The win percentage figure continues to go up, but this is mostly due to a big increase in Obama's win percentage from the FiveThirtyEight figure. This may be the last straw for me--there's definitely something wrong with Nate's model.
My specific problem with the FiveThirtyEight model gets a little technical, but bear with me. FiveThirtyEight assumes that
as the election gets closer, the polls will get tighter. What this means, in effect, is that whoever is in the lead is predicted to be still in the lead but by a smaller margin by election day. The simulations then run in the context of this framework, allowing for some margin of error in the polls.
What this doesn't account for, however, is the fact that such a simplistic prediction gives an undue advantage to the person who's ahead, because in the model the leader will retain the lead at a smaller degree and any other variation is random. Since Nate is a baseball statistician by trade, I'll give a proper analogy. If his model were predicting the results of a baseball game, he would be assuming that whichever team was ahead at a given moment had run into a string of good luck, and more likely than not the game would tighten by the end. Whether that's true or not, it doesn't help much in predicting how each at-bat will play out. When it comes to that, his model assumes that the variation will be random between at-bats.
But we know that's not true. When a pitcher is throwing well, he throws well to batter after batter, but if he's off, he's off to everyone. The same works for polls. If a candidate improves one day, there's likely a reason for it, and that reason is likely to carry over to the next few days as well. So a proper adjustment for tracking the national mood between now and election day would be to model each day's electoral change individually, with every day's prediction factoring in the previous few days, in each course of the simulation. The regression-to-the mean assumption could still be factored in, but in such a way that provides a balance between allowing for trends, compensating for lucky polls, and accounting for potential diminishing returns (since each new supporter gets the candidate further from his base, and is thus harder to convert).
This sounds complicated, but it's really perfect for a straightforward
time series analysis. Find the autocorrelation between days, test for the general trend (which Nate assumes to be asymptotic to 50/50), and see to what degree the absolute margin affects the day-to-day variation. We have plenty of data to work with--we could use this year's polling data, or previous years which run straight through to the election. After establishing the parameters of the model, then we set it to work simulating electoral outcomes.

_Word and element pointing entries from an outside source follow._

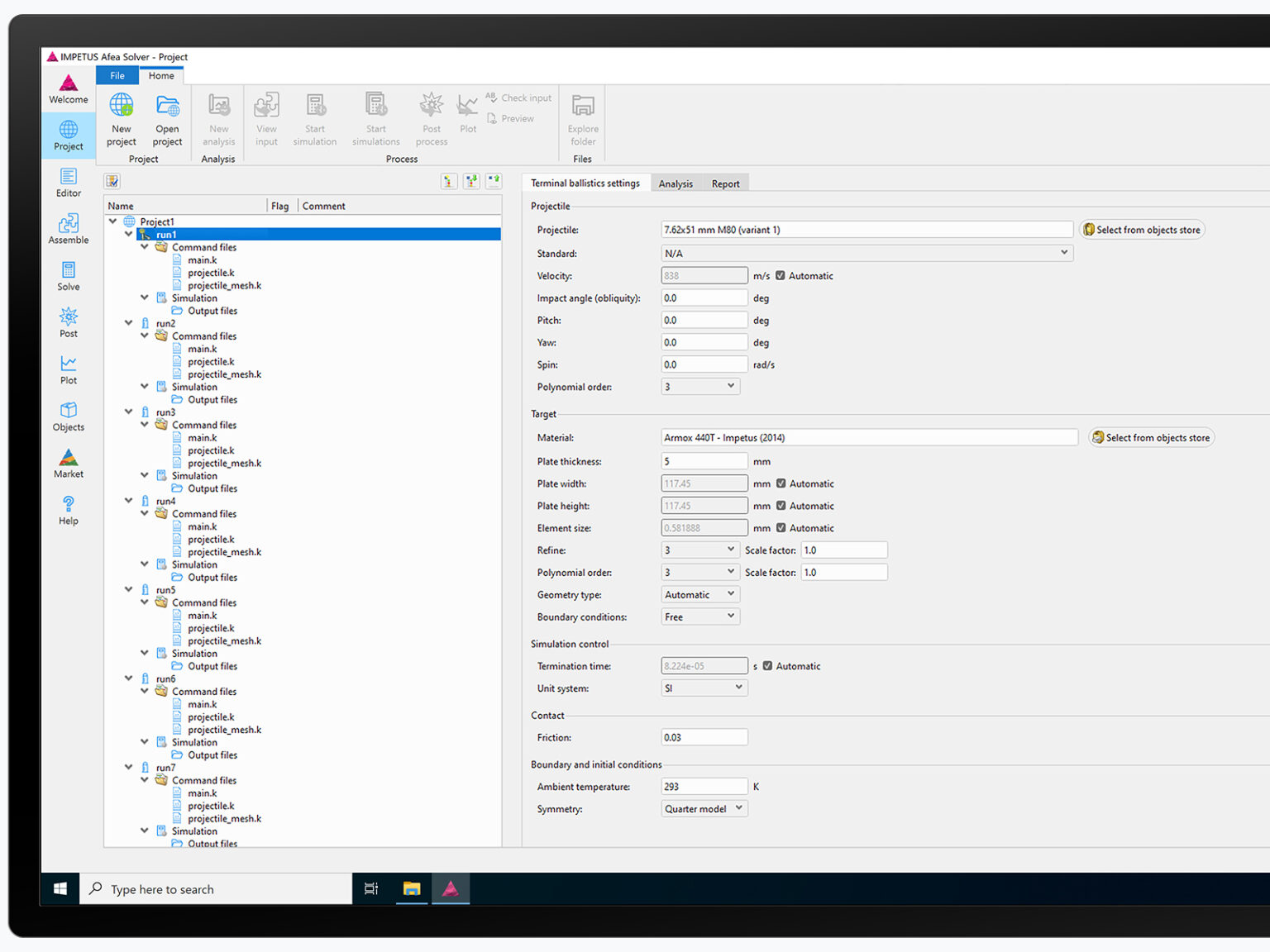The height and width of the screenshot is (952, 1270).
Task: Open the Boundary conditions dropdown
Action: 700,616
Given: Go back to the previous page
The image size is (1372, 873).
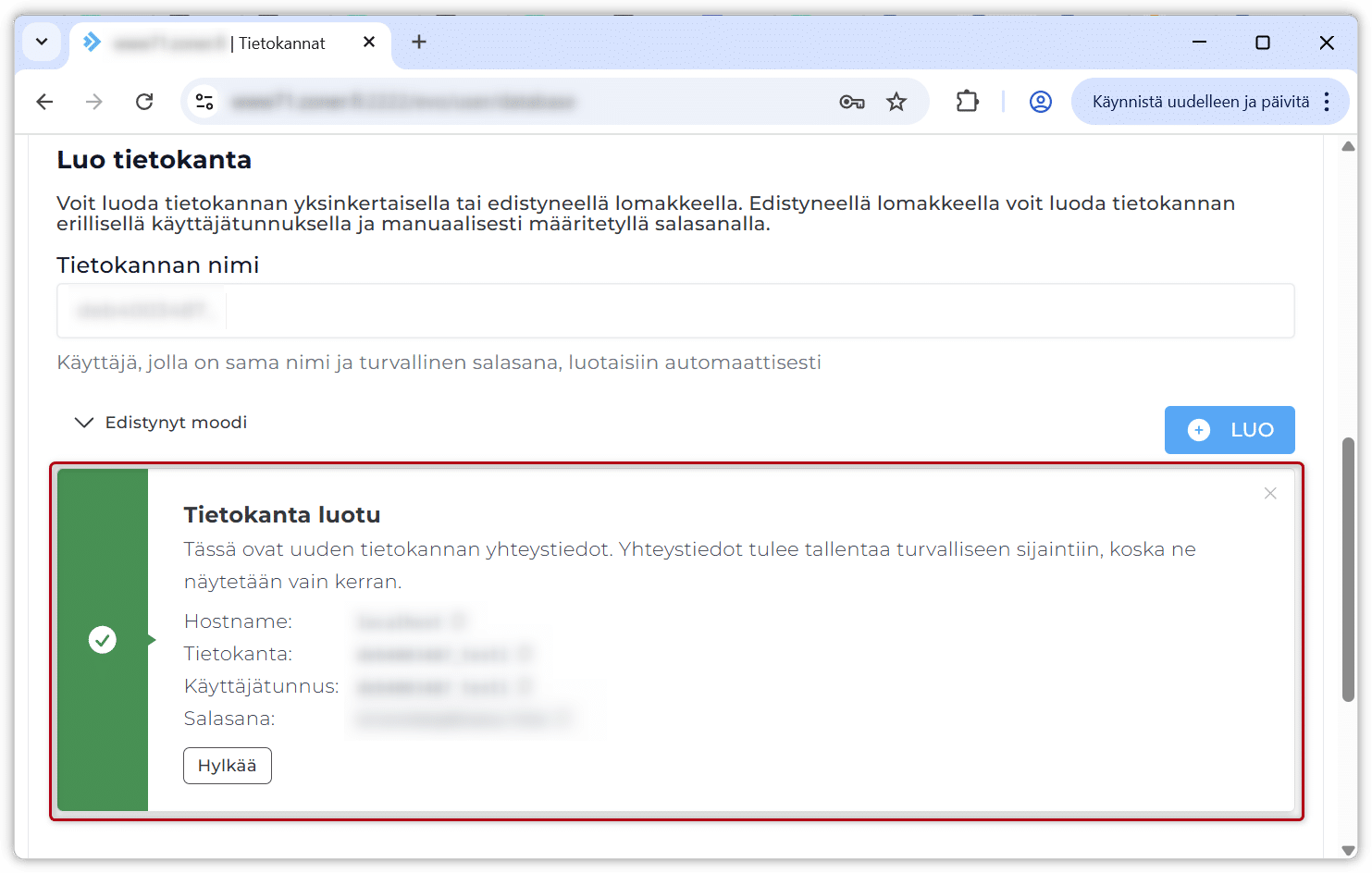Looking at the screenshot, I should (44, 102).
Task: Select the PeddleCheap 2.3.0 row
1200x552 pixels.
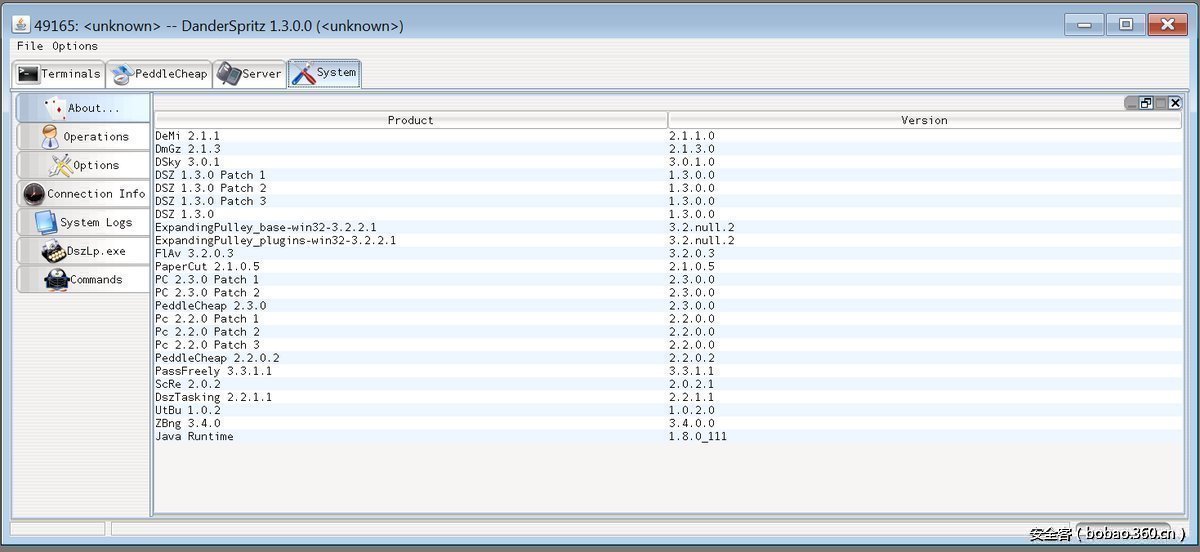Action: tap(211, 306)
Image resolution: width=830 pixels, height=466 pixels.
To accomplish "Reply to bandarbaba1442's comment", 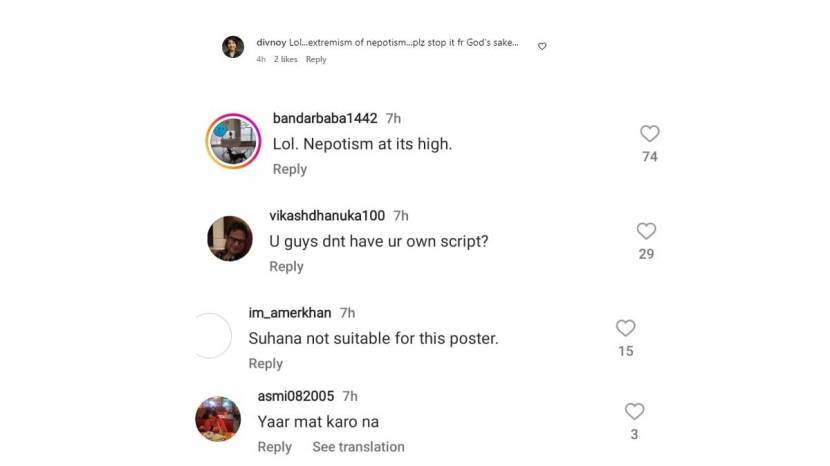I will pyautogui.click(x=290, y=169).
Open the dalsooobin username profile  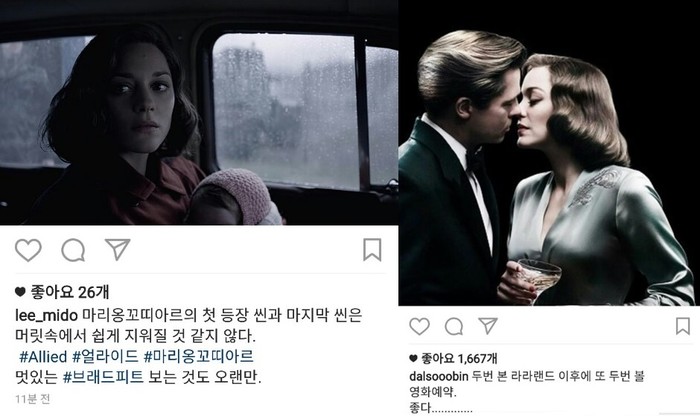(438, 376)

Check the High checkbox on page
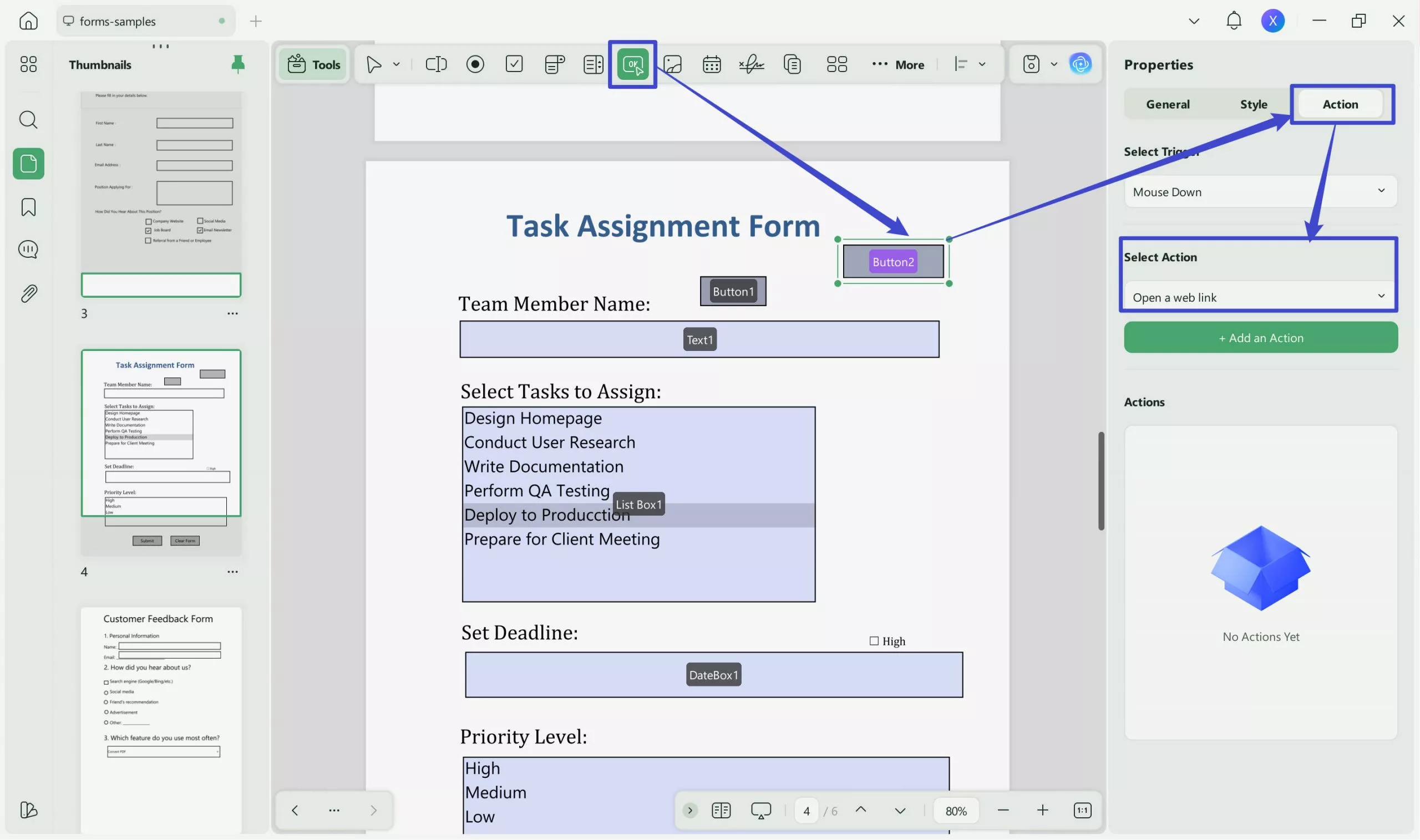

With that sort of correction, I'd expect the FiveThirtyEight to forecast the probability of victory at a much more reasonable level. As it stands now, the prediction of a 94.9% chance of an Obama victory is ridiculous, and it points it the biggest flaw in the FiveThirtyEight model:
things happen, and it has no way other than completely-random variation to account for them.
</rant>
One last bit of housekeeping:
Gallup introduced an alternate likely voter model today.
Pollster and (sigh)
FiveThirtyEight have commentary. I tried to find the internals (the breakdown of the samples by demographics) but failed, but from Mark Blumenthal's report on Pollster, it seems the standard LV model undercounts the youth demographic when compared to past elections--an assumption that is absurd in this election, given the increased youth turnout rates in the primary. Frankly, I don't like either model. Excluding past voting history is a foolish throwing-away of information. Instead, Gallup should factor into its standard model
when the voter registered, using data from past elections as a guide, as well as whether they've been contacted by a campaign. The closer to the election the voter registered (all else being equal), the more likely she is to vote, since enthusiasm may wane over time, and voter contact is a very strong predictor or turnout. This allows them to factor in past voting behavior, while still accounting for the dramatic increase in mobilization this election cycle.
As I teach my American Politics undergrads, the best predictor of whether someone will vote is whether they voted last time, and the second best predictor is whether they voted the time before that. But being mobilized by a highly-efficient and effective campaign apparatus is also a clear predictor of turnout behavior, and Gallup's likely voter model does not account for this in any way beyond the voter's stated intention.